SET TASK A =>
Could you retype the thread on C++ template recursion from the words "Context. I assume" through the words "simple constexpr function."?
SET TASK B =>
In the thread on C++ template recursion, can you restate the paragraph beginning "A place where this kind of pattern is useful" more briefly?
SET TASK C =>
Could you give what follows in the thread on C++ template recursion, picking up after its final post?

SOURCE DOCUMENT =>
********************
[mazieres]

Obviously there's a whole section on comma folds that you didn't read. However, more importantly, there are things that you can't do without recursion. For example, how would you implement the `index_string` function in the section on recursing over template parameters without using recursion?

[planede]

You don't need recursion, but you do need a template, AFAIK.

https://godbolt.org/z/o53o53W5r

[angiosperm]

Why does the

  <size_t ...Idxs>

construct work, when we needed same_as<char>?

[planede]

Context. I assume you mean something like `void foo(size_t ...Idxs)`, which indeed doesn't work. It can't work, as nothing indicates that this would be a template, and it should be at least templated on the size of the pack.

<size_t ...Idxs> works because it introduces a pack that is a template parameter, so it naturally gets templated on the size of the pack (as well as on the values).

I guess an other historical issue for the grammar is that without the parameter name, `void foo(size_t ...)` is already valid grammar, and is equivalent to `void foo(size_t, ...)`, a C-style variadic.

[mgaunard]

There is zero need for template recursion here, or even templates at all.

The functionality can be computed as a simple constexpr function.

A string as a char template parameter pack is a textbook example of an antipattern.

[mazieres]

Actually not. Try to implement a compile-time initialized const char* that represents some compile-time value like sizeof(X) for some data structure X. You'll see that you need recursion.

A place where this kind of pattern is useful is in having a generic accessor type for fields, and wanting to extend it to tuples. So for example accessor(x) might return x.field, and accessor.name might be "field." To make it work for tuples, you need a string for every possible tuple index. E.g.:

  template<typename T, size_t N> struct tuple_accessor;
  template<typename...T, size_t N>
  struct tuple_accessor<std::tuple<T...>, N> {
    constexpr decltype(auto) operator(auto &&t) const {
      return get<N>(std::forward<decltype(t)>(t));
    }
    static constexpr const char *name = index_string<N>();
  };

[mgaunard]

for demonstration purposes only.
********************
DATA PROVIDED =>
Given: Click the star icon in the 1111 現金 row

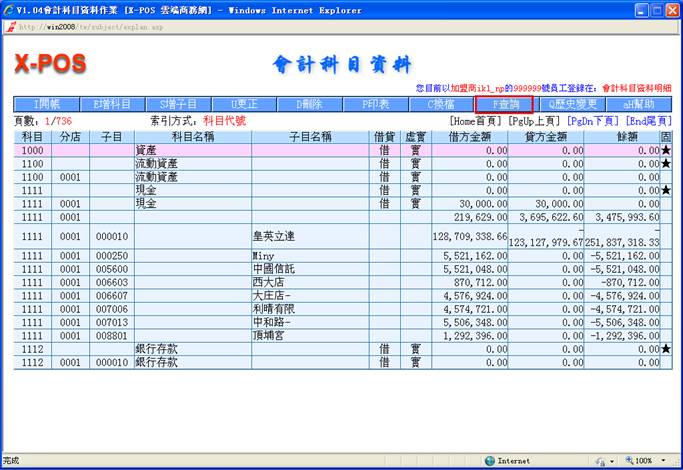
********************
EXERCISE RESULT A =>
Context. I assume you mean something like `void foo(size_t ...Idxs)`, which indeed doesn't work. It can't work, as nothing indicates that this would be a template, and it should be at least templated on the size of the pack.

<size_t ...Idxs> works because it introduces a pack that is a template parameter, so it naturally gets templated on the size of the pack (as well as on the values).

I guess an other historical issue for the grammar is that without the parameter name, `void foo(size_t ...)` is already valid grammar, and is equivalent to `void foo(size_t, ...)`, a C-style variadic.

[mgaunard]

There is zero need for template recursion here, or even templates at all.

The functionality can be computed as a simple constexpr function.

EXERCISE RESULT B =>
The pattern helps with a generic accessor type for fields: accessor(x) might return x.field, and accessor.name might be "field." Extending it to tuples requires a string for every possible tuple index.

EXERCISE RESULT C =>
  #include <array>
  #include <tuple>

  constexpr std::array<char, 11> itos(unsigned n) {
      std::array<char, 11> s;
      unsigned i = 0;
      while (n) {
          s[i++] = '0' + (n % 10);
          n /= 10;
      }
      s[i] = '\0';
      return s;
  }
  template<auto V>
  struct static_value {
      static constexpr auto value = V;
  };

  template<class T, unsigned N>
  struct tuple_accessor;
  
  template<class...T, unsigned N>
  struct tuple_accessor<std::tuple<T...>, N> {
      static constexpr const char *name = static_value<itos(N)>::value.data();
  };

[mazieres]

Your constexpr function is not legal because it doesn't initialize all the array elements, even though the compiler might let you get away with it. That's easily fixed. More importantly, though, your static_value::value is not a const char *.

[mgaunard]

That restriction was lifted in 2020.

tuple_accessor::name is a const char* which is what you asked for. static_value here is an implementation detail and the type of its members is irrelevant.